Etwa ähnlich geht es mir mit meinem neuen Gerät. Ich bin wütend. Ich weiss, dass ich es alles selber herausfinden kann, aber es braucht ZEIT und die habe ich nicht. Überhaupt nicht. Vor mir liegt ein durchgeplantes Programm im Halbstundentakt bis Weihnachten. Zeit zum Ausprobieren liegt einfach nicht drin. Ich lasse mir die 3 lebensnotwendigen Griffe zeigen, wie eingehende Anrufe annehmen, Telefonnummern aus dem Telefonbuch suchen und anrufen und der Rest muss halt warten.

Ein paar Tage später sehe ich wie mein Kunde mit seinem Gerät zu kämpfen hat. Das kenne ich und siehe da, ich kann ihm sogar helfen. Wir beginnen in grosser Runde zu diskutieren und es zeigt sich, dass es vielen so wie mir geht. Die technologische Hilfe treibt die Benutzer zur Verzweiflung, Wut (es wurde über Geräte gesprochen, die geworfen wurden), Frustration und Resignation.

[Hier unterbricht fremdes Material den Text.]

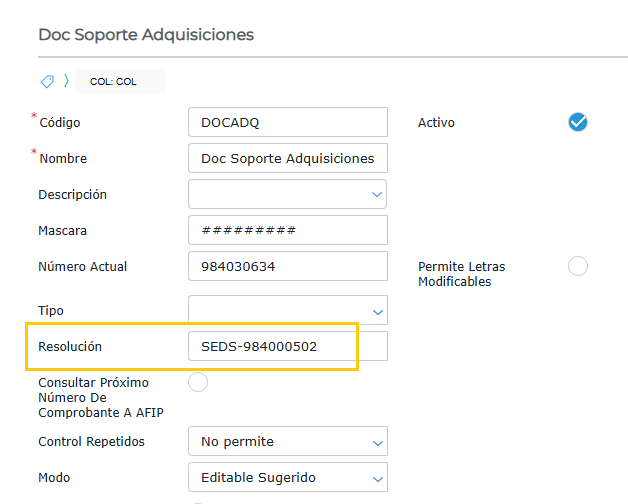This screenshot has height=504, width=628.
Task: Click the tag icon above the form
Action: point(46,81)
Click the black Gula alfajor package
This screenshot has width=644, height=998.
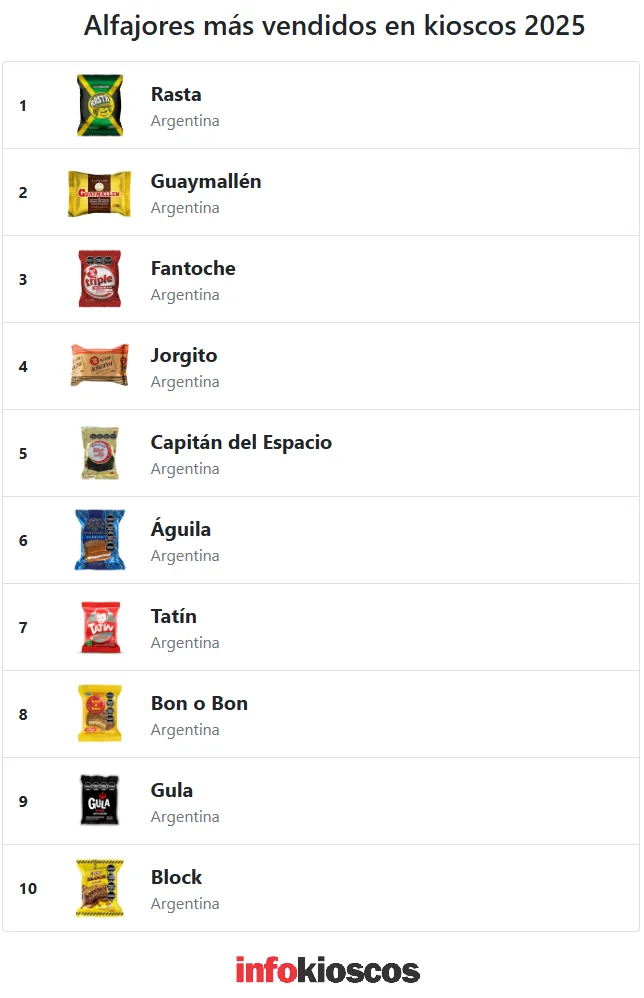pyautogui.click(x=100, y=801)
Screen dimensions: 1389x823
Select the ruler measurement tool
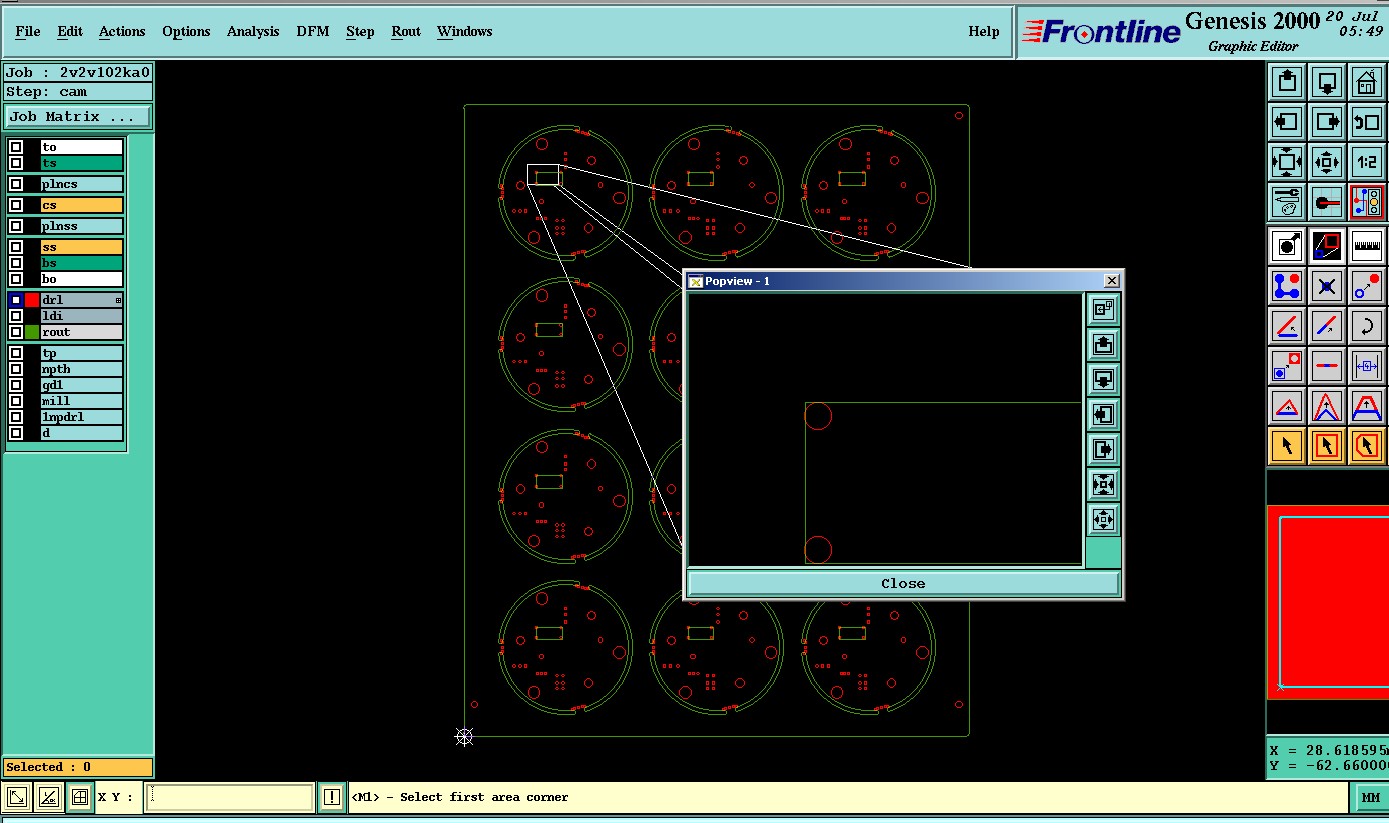click(1366, 245)
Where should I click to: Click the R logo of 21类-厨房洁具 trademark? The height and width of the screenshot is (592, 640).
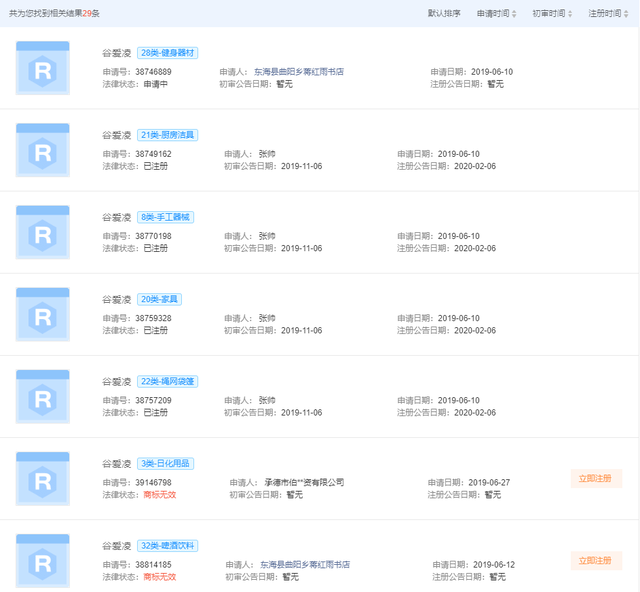pos(43,150)
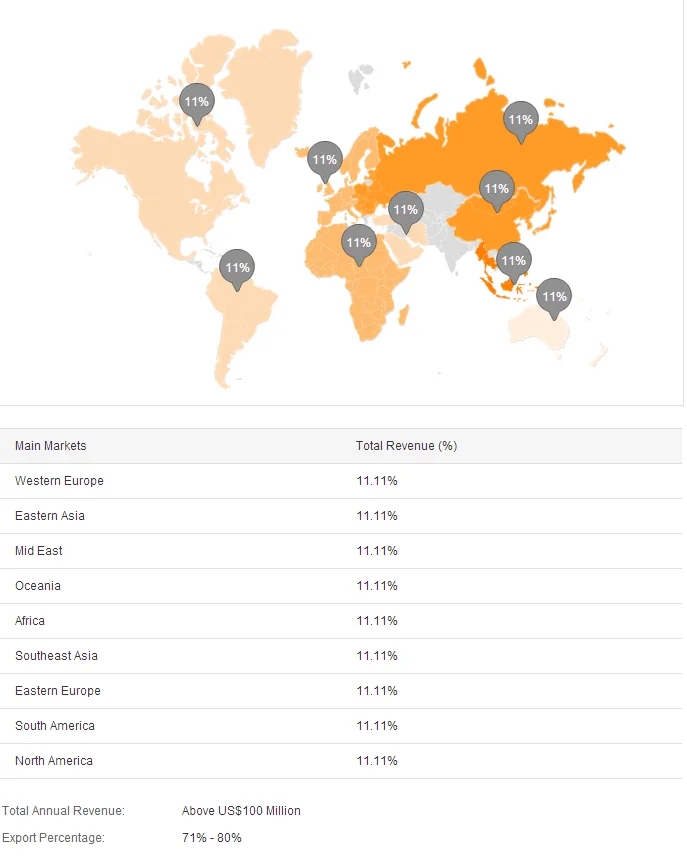Click the Total Revenue (%) column header

pyautogui.click(x=406, y=446)
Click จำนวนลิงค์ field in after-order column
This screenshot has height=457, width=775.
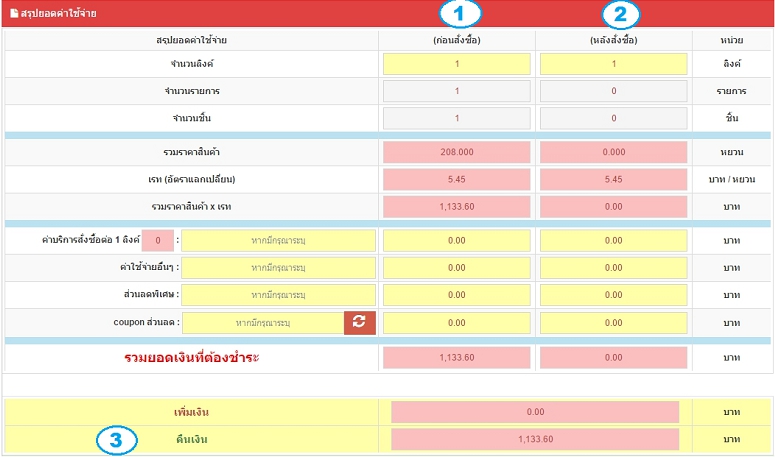(613, 64)
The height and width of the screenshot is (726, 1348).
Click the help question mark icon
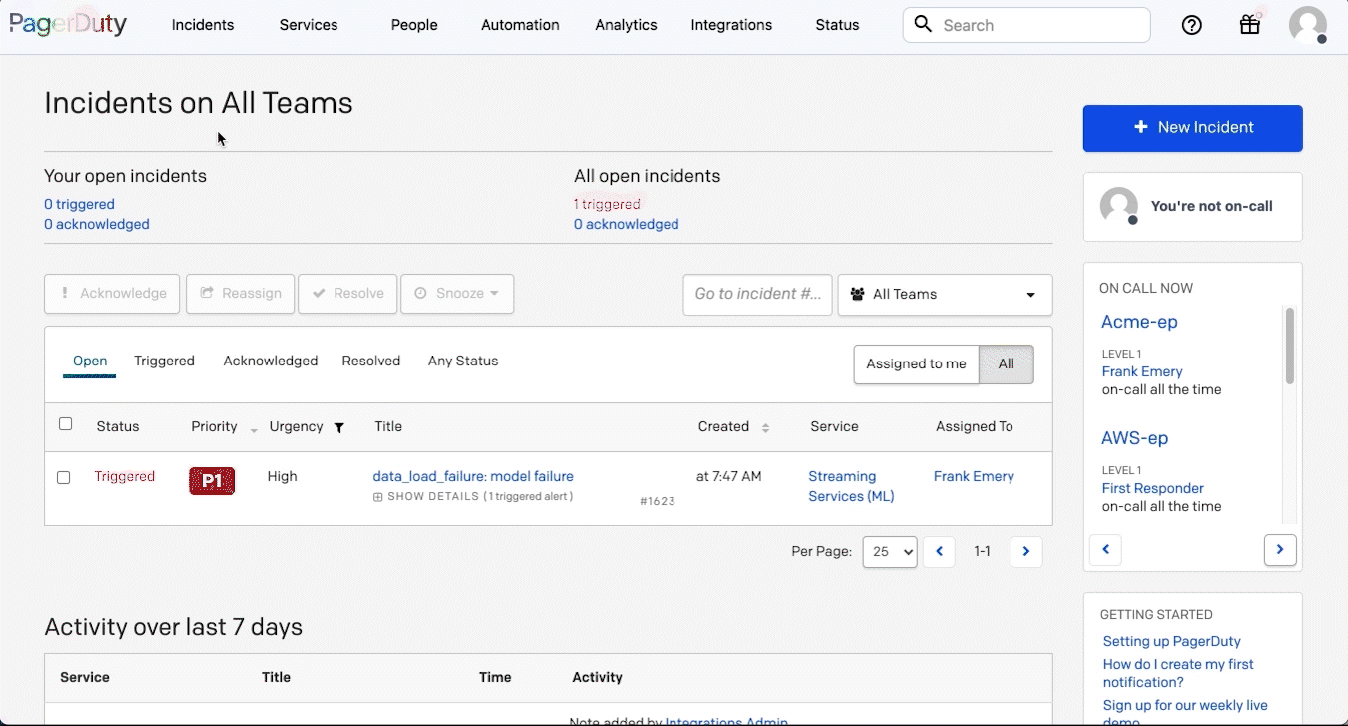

Ich stelle fest, mit meiner Reaktionen bin ich eigentlich harmlos.

Ich wünschte mir, dass die Anbieter endlich begreifen, dass ich mir nicht jedes zweite Jahr ein neues Gerät kaufen will, sondern dass ich mein liebgewonnenes ewig behalten will. Ich wäre auch bereit sehr viel mehr zu zahlen, wenn sie mir die Garantie geben würden, dass das Ding die nächsten 10 Jahre funktionieren wird. Ich bin doof, technisch doof, aber ich wäre ein loyaler Kunde, wenn jemand endlich auf meine Bedürfnisse eingehen würde.